Pero ¿cómo es que el poeta quiere, con todo, escribir un poema? ¿Cómo es que, estando en el Paraíso, siente nostalgia del Paraíso? ¿Es posible acaso que, antes de la Caída, Adán y Eva desearan el Paraíso? En un paraíso barroco todo es posible, es cierto, pero ¿qué paraíso no es barroco; qué paraíso no es una contradicción, una bomba para la propia religión que lo concibe? Así como el paraíso barroco mina el fundamento de su propia religión, volviéndola pagana, panteísta, así también el impulso poético que busca el paraíso desde la inocencia escarba bajo sus pies, pues de algún modo lo que busca es expiar el impulso de donde brota, pervirtiéndolo. No quiere el Cielo (que es al cabo algo que se puede ganar, que se puede merecer) sino el Paraíso (que es el estado primigenio, el que recibimos de entrada). Si logra volver a él simbólicamente, su destino será el fracaso (la conciencia de que lo ha perdido en realidad); si no logra hacerlo, también el fracaso. Pero se trata de dos fracasos distintos: uno pervierte la inocencia, y buscando el Paraíso lo pierde, o es expulsado de él; el otro sólo hace la finta y se queda en el Paraíso... o más bien en el desierto de un Paraíso artificial, pues no se puede vivir en el Paraíso verdadero traicionándolo. Los dos fracasos vienen a dar finalmente a este mundo, es cierto, aunque de maneras distintas, y su diferencia es abismal: el primero abandona el Paraíso, pero el Paraíso sigue existiendo; el segundo lo desertifica... El primero es quizás irónico; el segundo hace ironía de la ironía.

La mayoría de los poemas frustrados combina ambas cosas en grados distintos, pero las he separado aquí para mostrar de otra forma aún la manera en que la crítica literaria post-moderna suele recatarse ante poemas de este tipo y se hace de la vista gorda frente al menos la mitad de sus fracasos. Cierra los ojos ante el primer caso (quizá porque en éste el Paraíso sigue existiendo) y se centra sólo en el segundo (quizá porque en él no queda ya un Paraíso sino sólo su nostalgia, su metáfora o, como decían antes, su “fingimiento”). Pero la condición moderna del poema frustrado es en cierto modo consustancial a su crítica: tampoco los poemas frustrados suelen echarse de veras a la espalda la existencia del Paraíso y se contentan con hacer de él una alegoría, un pretexto para explayarse. Esto es así porque el poema frustrado es a fin de cuentas moderno y –como dice la crítica– no puede ser religioso sino de esta forma rebajada, nostálgica, melancólica. Como la crítica que le es contemporánea, tampoco él logra asumir su impulso (o su religiosidad) más que como un símbolo, un símbolo del que inmediatamente reniega.
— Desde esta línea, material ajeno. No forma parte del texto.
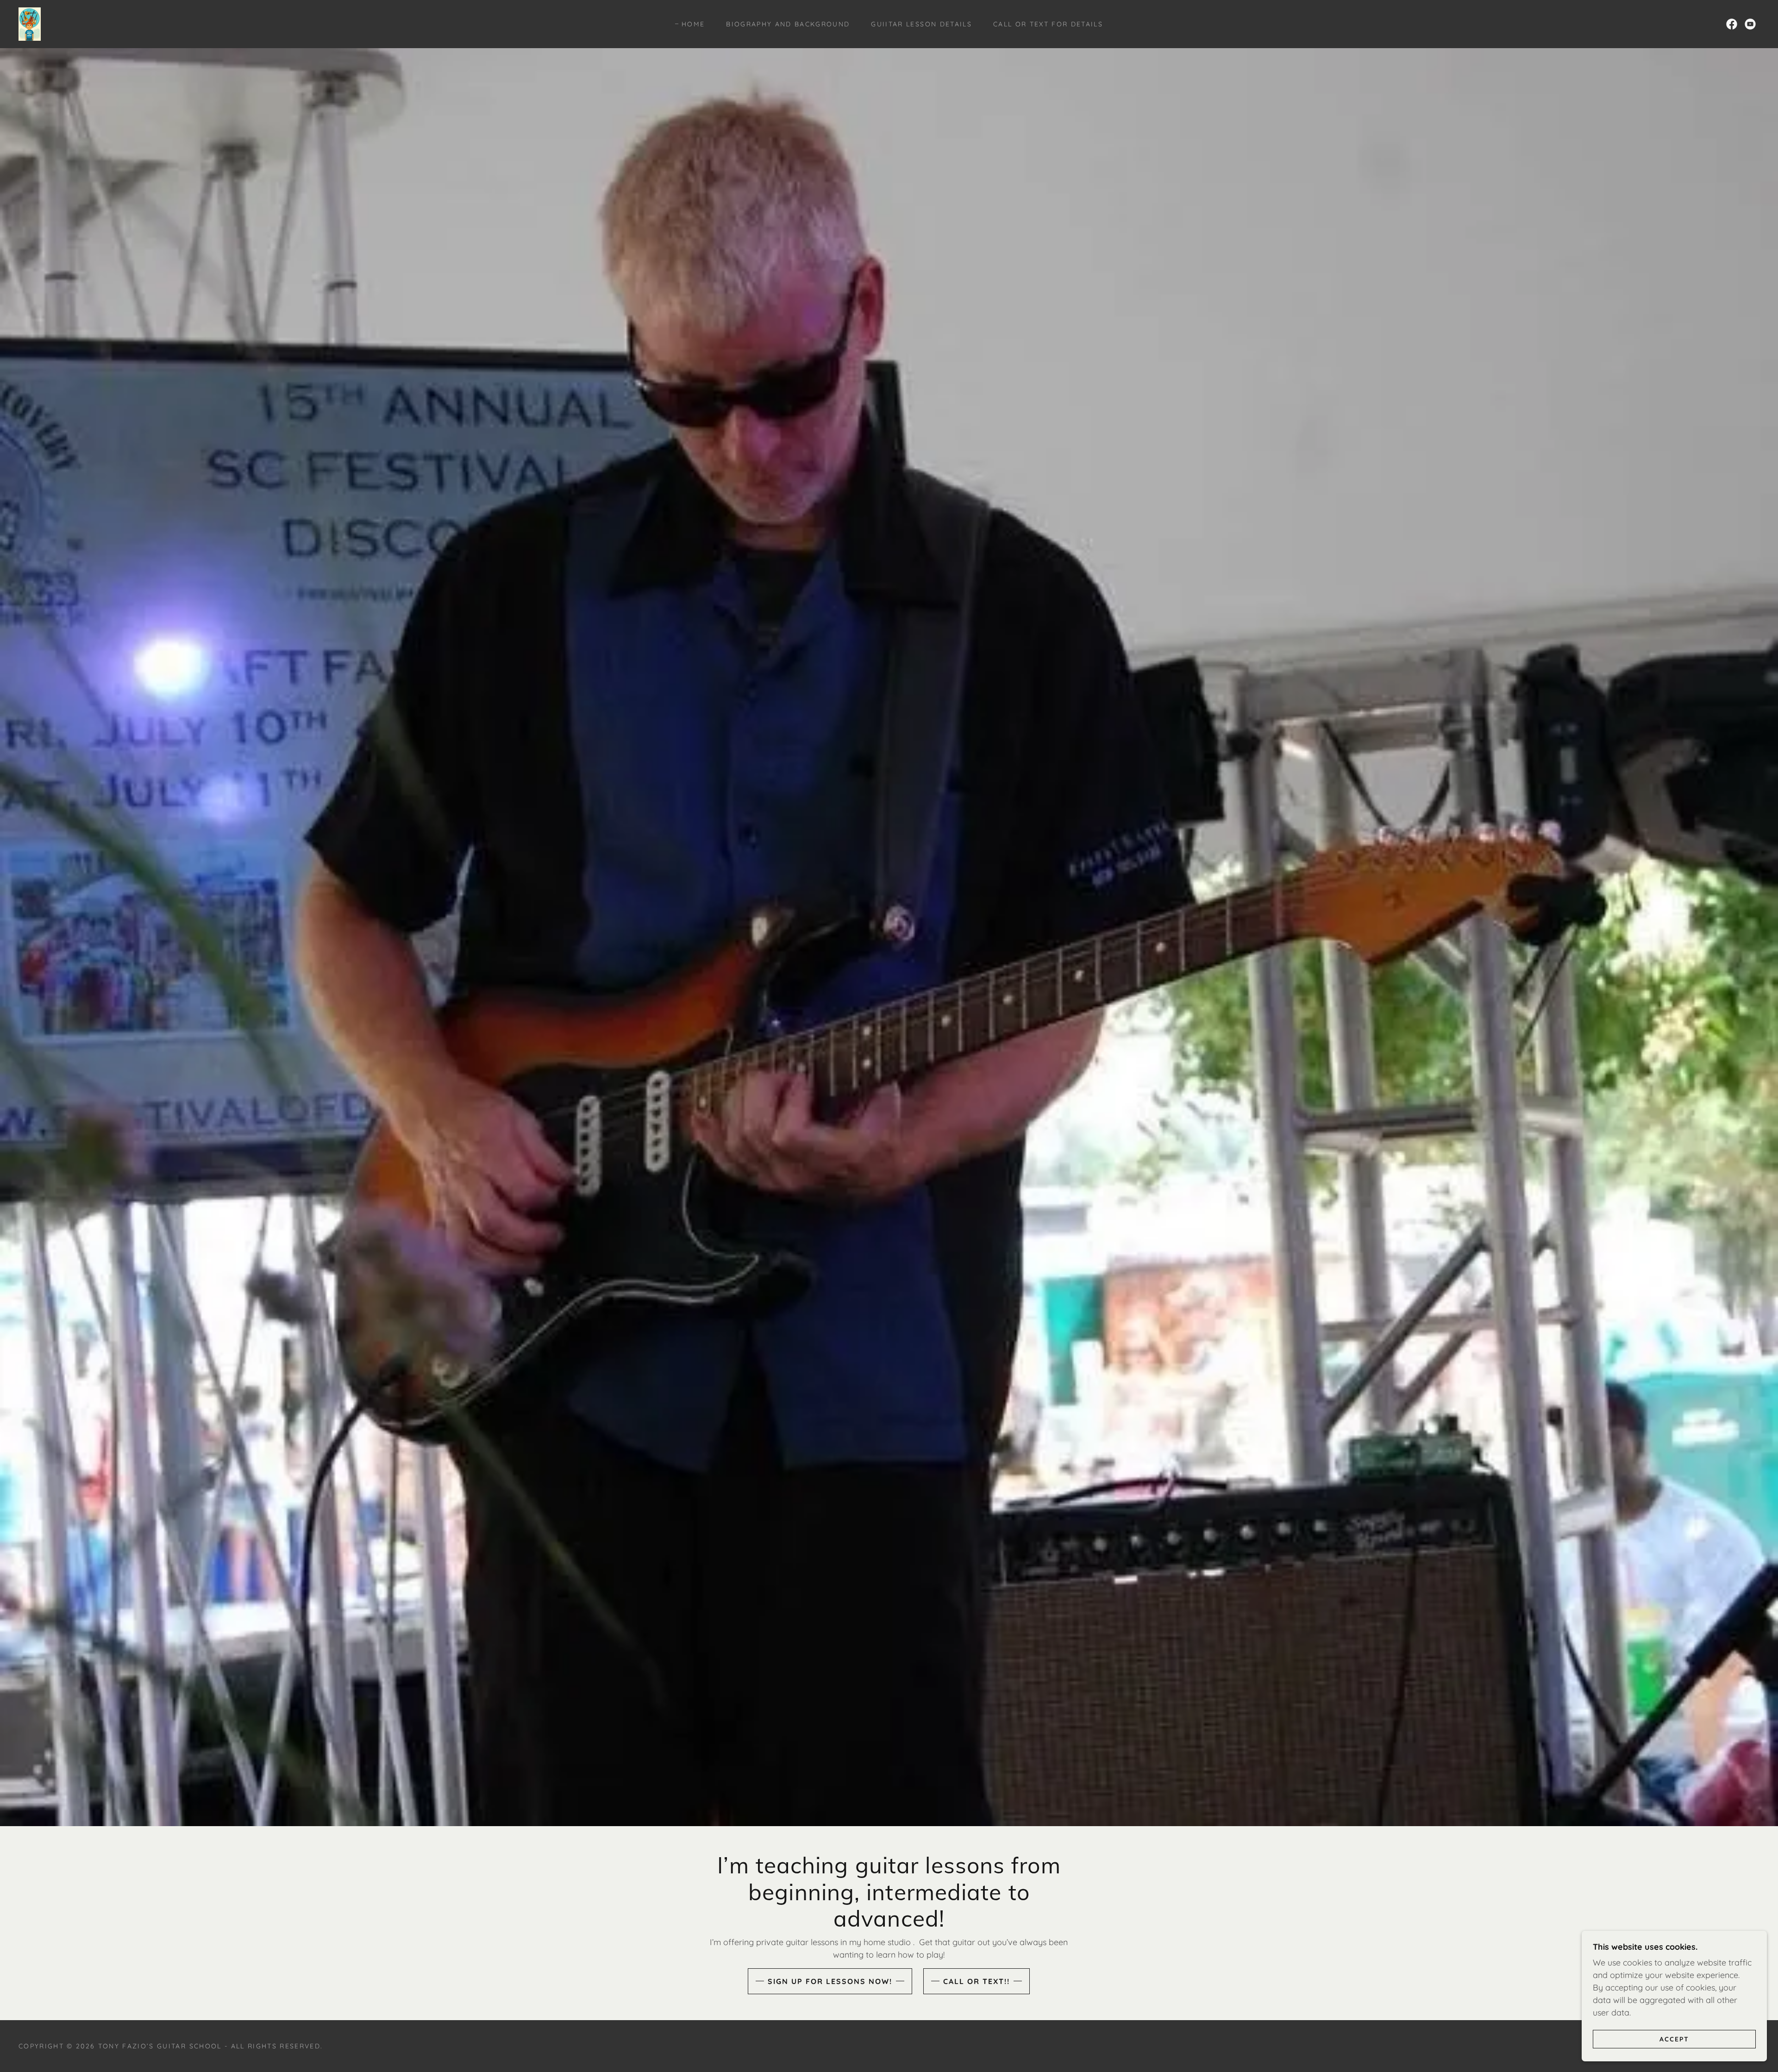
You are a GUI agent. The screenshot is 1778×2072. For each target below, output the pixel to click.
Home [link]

Ocurre como si el poeta viera en su impulso inicial el espectro completo pero borroso de un poema y, queriendo verlo mejor, no abriera anchos los ojos sino que los entrecerrara, queriendo afocar, pero tanto que acabara por cerrarlos del todo. Al final no queda ni siquiera aquello que sólo él veía, o adivinaba; al final no queda sino lo que había al principio: un puro impulso, sin tema ni motivo. Interesante, si se quiere, pero finalmente fracasado.

 

7. Coda

 

Hasta aquí he supuesto que el impulso poético implica un partir hacia un objeto (un significado), y bien pudiera ser que no siempre fuera así; que el impulso no tuviera más fin que el de mostrar las posibilidades expresivas, formales, de la poesía. Esto se ha dicho ya de la pintura abstracta, en la que se reconoce una investigación de las técnicas expresivas de toda la pintura en cuanto actividad material. De esta manera, un análisis detallado de las formas pictóricas nos presentará un catálogo de los recursos materiales de la pintura (el lienzo, los colores, las texturas, etc.) sin reconocer en ellos ninguna significación. Esto, sin embargo, no se traslada automáticamente a los poemas que hasta aquí he considerado “fracasados”, pues en ellos la base “material” (que son las palabras) no es insignificante. El equivalente poético más próximo a la pintura abstracta sería más bien la poesía “concreta”, tal como la practicaron algunos poetas brasileños, o en todo caso esas estructuras sonoras que Alfonso Reyes llamó “jitanjáforas”. Una poesía fiada a su pura sonoridad, liberada de la esclavitud que le imponen el tema, el significado, la connotación, el referente...; una poesía estrictamente musical, pero distinta de la música propiamente dicha en razón de su materia prima: no las notas sino las vocales y las consonantes –aunque tomadas en su puro valor sonoro; ni siquiera, pues, como fonemas. Eso podríamos llamar poesía abstracta. Pero, como se ve, no es eso a lo que he estado llamando “poesía ascética” (a falta de un término mejor), pues ésta se concibe como un paseo (o mejor, un rodeo) por el mundo de la significación. Lo que sorprende en ella es que, en su tránsito por la significación, no se interese por significar nada ella misma. Liberada así de la responsabilidad de su contenido, esta poesía se libera del mundo voluntariamente –a veces con asco, como los ascetas. Pero sorprende quizá más que la crítica valide su interés por esta actitud –ya que no valorando sus poemas– argumentando, a lo barroco, una suerte de naturalidad del ascetismo; un poeta-Adán que nombra las cosas en el Paraíso, no en razón de su inocencia primigenia sino de su ironía y su ascetismo post-modernos. Pero ese ascetismo ¿no es indicio también de un asco por el paraíso? De su impasible semilla brotarán, quizá, nuevos pecadores. Y, con suerte, tal vez hasta nuevos pecados.